§ **TASK DETAILS**
Rewrite the data below with every "computer-use agent" changed to "desktop assistant", leaving all other text unchanged.
***
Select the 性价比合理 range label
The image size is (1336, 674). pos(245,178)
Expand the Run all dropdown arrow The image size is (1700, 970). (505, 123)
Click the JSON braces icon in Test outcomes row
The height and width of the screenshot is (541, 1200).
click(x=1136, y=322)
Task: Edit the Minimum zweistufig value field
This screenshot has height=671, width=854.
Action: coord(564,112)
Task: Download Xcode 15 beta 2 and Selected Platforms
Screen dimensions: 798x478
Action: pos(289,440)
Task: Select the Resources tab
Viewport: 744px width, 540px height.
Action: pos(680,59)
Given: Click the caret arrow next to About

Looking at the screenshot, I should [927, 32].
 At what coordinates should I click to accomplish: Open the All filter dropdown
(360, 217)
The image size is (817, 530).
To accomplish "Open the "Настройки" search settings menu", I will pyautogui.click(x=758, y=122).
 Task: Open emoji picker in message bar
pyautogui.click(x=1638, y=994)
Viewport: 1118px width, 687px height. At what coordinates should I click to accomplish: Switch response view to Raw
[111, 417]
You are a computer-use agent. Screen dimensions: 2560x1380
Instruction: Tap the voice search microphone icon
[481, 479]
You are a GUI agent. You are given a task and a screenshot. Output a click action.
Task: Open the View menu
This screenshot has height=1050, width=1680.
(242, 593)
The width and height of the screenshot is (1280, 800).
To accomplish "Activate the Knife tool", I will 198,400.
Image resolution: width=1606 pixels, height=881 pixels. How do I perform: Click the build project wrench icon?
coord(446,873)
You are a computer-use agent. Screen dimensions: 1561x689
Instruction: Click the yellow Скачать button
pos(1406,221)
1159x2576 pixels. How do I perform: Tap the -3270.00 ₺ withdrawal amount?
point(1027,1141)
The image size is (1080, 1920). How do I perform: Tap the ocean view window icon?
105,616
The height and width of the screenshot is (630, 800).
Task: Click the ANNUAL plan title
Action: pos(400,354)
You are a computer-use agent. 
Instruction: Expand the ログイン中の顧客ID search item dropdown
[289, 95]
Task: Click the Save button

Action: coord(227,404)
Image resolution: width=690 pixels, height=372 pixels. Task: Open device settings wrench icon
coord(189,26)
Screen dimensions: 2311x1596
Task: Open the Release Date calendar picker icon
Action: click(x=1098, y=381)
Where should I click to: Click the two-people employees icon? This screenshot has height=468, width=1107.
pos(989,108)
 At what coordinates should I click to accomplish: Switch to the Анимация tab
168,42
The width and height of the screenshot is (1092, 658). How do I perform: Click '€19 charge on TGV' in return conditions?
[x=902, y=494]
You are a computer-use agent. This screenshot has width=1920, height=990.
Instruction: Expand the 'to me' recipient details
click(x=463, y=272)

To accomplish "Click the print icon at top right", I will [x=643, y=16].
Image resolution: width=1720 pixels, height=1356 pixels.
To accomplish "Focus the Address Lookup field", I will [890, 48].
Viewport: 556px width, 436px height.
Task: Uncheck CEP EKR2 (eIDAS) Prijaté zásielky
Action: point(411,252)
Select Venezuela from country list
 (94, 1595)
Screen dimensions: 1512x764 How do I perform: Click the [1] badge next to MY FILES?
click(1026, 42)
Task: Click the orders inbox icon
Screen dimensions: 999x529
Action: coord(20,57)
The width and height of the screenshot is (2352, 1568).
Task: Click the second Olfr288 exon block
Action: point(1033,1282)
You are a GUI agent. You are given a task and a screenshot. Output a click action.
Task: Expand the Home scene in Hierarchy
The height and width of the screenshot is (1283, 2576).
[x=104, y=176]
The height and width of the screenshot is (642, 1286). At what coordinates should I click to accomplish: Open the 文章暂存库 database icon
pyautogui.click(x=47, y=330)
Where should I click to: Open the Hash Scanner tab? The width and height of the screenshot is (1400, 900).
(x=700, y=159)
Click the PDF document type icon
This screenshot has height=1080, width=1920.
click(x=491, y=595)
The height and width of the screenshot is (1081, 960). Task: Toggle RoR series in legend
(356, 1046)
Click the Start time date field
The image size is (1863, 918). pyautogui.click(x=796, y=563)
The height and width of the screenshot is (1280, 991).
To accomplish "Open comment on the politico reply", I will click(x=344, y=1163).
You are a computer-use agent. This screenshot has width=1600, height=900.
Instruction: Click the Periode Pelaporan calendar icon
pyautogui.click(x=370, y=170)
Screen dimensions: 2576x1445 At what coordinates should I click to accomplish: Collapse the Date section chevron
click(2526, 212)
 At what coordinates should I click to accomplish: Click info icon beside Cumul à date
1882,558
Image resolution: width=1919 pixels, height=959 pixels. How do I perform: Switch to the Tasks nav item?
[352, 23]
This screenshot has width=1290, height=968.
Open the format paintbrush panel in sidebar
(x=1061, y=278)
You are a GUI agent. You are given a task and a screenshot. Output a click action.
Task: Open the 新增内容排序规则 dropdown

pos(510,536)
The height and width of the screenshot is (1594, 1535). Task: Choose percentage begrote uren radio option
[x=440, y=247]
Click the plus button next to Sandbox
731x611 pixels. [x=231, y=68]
***
§ **EXERCISE SOLUTION**
Select the 性价比合理 range label
The image size is (1336, 674). pos(245,178)
Expand the Run all dropdown arrow The image size is (1700, 970). (505, 123)
Click the JSON braces icon in Test outcomes row
The height and width of the screenshot is (541, 1200).
click(x=1136, y=322)
Task: Edit the Minimum zweistufig value field
This screenshot has height=671, width=854.
Action: coord(564,112)
Task: Download Xcode 15 beta 2 and Selected Platforms
Screen dimensions: 798x478
Action: pos(289,440)
Task: Select the Resources tab
Viewport: 744px width, 540px height.
Action: pos(680,59)
Given: Click the caret arrow next to About

Looking at the screenshot, I should [927, 32].
 At what coordinates should I click to accomplish: Open the All filter dropdown
(360, 217)
The image size is (817, 530).
To accomplish "Open the "Настройки" search settings menu", I will pyautogui.click(x=758, y=122).
 Task: Open emoji picker in message bar
pyautogui.click(x=1638, y=994)
Viewport: 1118px width, 687px height. At what coordinates should I click to accomplish: Switch response view to Raw
[111, 417]
You are a desktop assistant. Screen dimensions: 2560x1380
Instruction: Tap the voice search microphone icon
[481, 479]
You are a GUI agent. You are given a task and a screenshot. Output a click action.
Task: Open the View menu
This screenshot has height=1050, width=1680.
(242, 593)
The width and height of the screenshot is (1280, 800).
To accomplish "Activate the Knife tool", I will 198,400.
Image resolution: width=1606 pixels, height=881 pixels. How do I perform: Click the build project wrench icon?
coord(446,873)
You are a desktop assistant. Screen dimensions: 1561x689
Instruction: Click the yellow Скачать button
pos(1406,221)
1159x2576 pixels. How do I perform: Tap the -3270.00 ₺ withdrawal amount?
point(1027,1141)
The image size is (1080, 1920). How do I perform: Tap the ocean view window icon?
105,616
The height and width of the screenshot is (630, 800).
Task: Click the ANNUAL plan title
Action: pos(400,354)
You are a desktop assistant. 
Instruction: Expand the ログイン中の顧客ID search item dropdown
[289, 95]
Task: Click the Save button

Action: coord(227,404)
Image resolution: width=690 pixels, height=372 pixels. Task: Open device settings wrench icon
coord(189,26)
Screen dimensions: 2311x1596
Task: Open the Release Date calendar picker icon
Action: click(x=1098, y=381)
Where should I click to: Click the two-people employees icon? This screenshot has height=468, width=1107.
pos(989,108)
 At what coordinates should I click to accomplish: Switch to the Анимация tab
168,42
The width and height of the screenshot is (1092, 658). How do I perform: Click '€19 charge on TGV' in return conditions?
[x=902, y=494]
You are a desktop assistant. This screenshot has width=1920, height=990.
Instruction: Expand the 'to me' recipient details
click(x=463, y=272)

To accomplish "Click the print icon at top right", I will [x=643, y=16].
Image resolution: width=1720 pixels, height=1356 pixels.
To accomplish "Focus the Address Lookup field", I will [890, 48].
Viewport: 556px width, 436px height.
Task: Uncheck CEP EKR2 (eIDAS) Prijaté zásielky
Action: point(411,252)
Select Venezuela from country list
 (94, 1595)
Screen dimensions: 1512x764 How do I perform: Click the [1] badge next to MY FILES?
click(1026, 42)
Task: Click the orders inbox icon
Screen dimensions: 999x529
Action: coord(20,57)
The width and height of the screenshot is (2352, 1568).
Task: Click the second Olfr288 exon block
Action: point(1033,1282)
You are a GUI agent. You are given a task and a screenshot. Output a click action.
Task: Expand the Home scene in Hierarchy
The height and width of the screenshot is (1283, 2576).
[x=104, y=176]
The height and width of the screenshot is (642, 1286). At what coordinates should I click to accomplish: Open the 文章暂存库 database icon
pyautogui.click(x=47, y=330)
Where should I click to: Open the Hash Scanner tab? The width and height of the screenshot is (1400, 900).
(x=700, y=159)
Click the PDF document type icon
This screenshot has height=1080, width=1920.
click(x=491, y=595)
The height and width of the screenshot is (1081, 960). Task: Toggle RoR series in legend
(356, 1046)
Click the Start time date field
The image size is (1863, 918). pyautogui.click(x=796, y=563)
The height and width of the screenshot is (1280, 991).
To accomplish "Open comment on the politico reply", I will click(x=344, y=1163).
You are a desktop assistant. This screenshot has width=1600, height=900.
Instruction: Click the Periode Pelaporan calendar icon
pyautogui.click(x=370, y=170)
Screen dimensions: 2576x1445 At what coordinates should I click to accomplish: Collapse the Date section chevron
click(2526, 212)
 At what coordinates should I click to accomplish: Click info icon beside Cumul à date
1882,558
Image resolution: width=1919 pixels, height=959 pixels. How do I perform: Switch to the Tasks nav item?
[352, 23]
This screenshot has width=1290, height=968.
Open the format paintbrush panel in sidebar
(x=1061, y=278)
You are a GUI agent. You are given a task and a screenshot. Output a click action.
Task: Open the 新增内容排序规则 dropdown

pos(510,536)
The height and width of the screenshot is (1594, 1535). Task: Choose percentage begrote uren radio option
[x=440, y=247]
Click the plus button next to Sandbox
731x611 pixels. [x=231, y=68]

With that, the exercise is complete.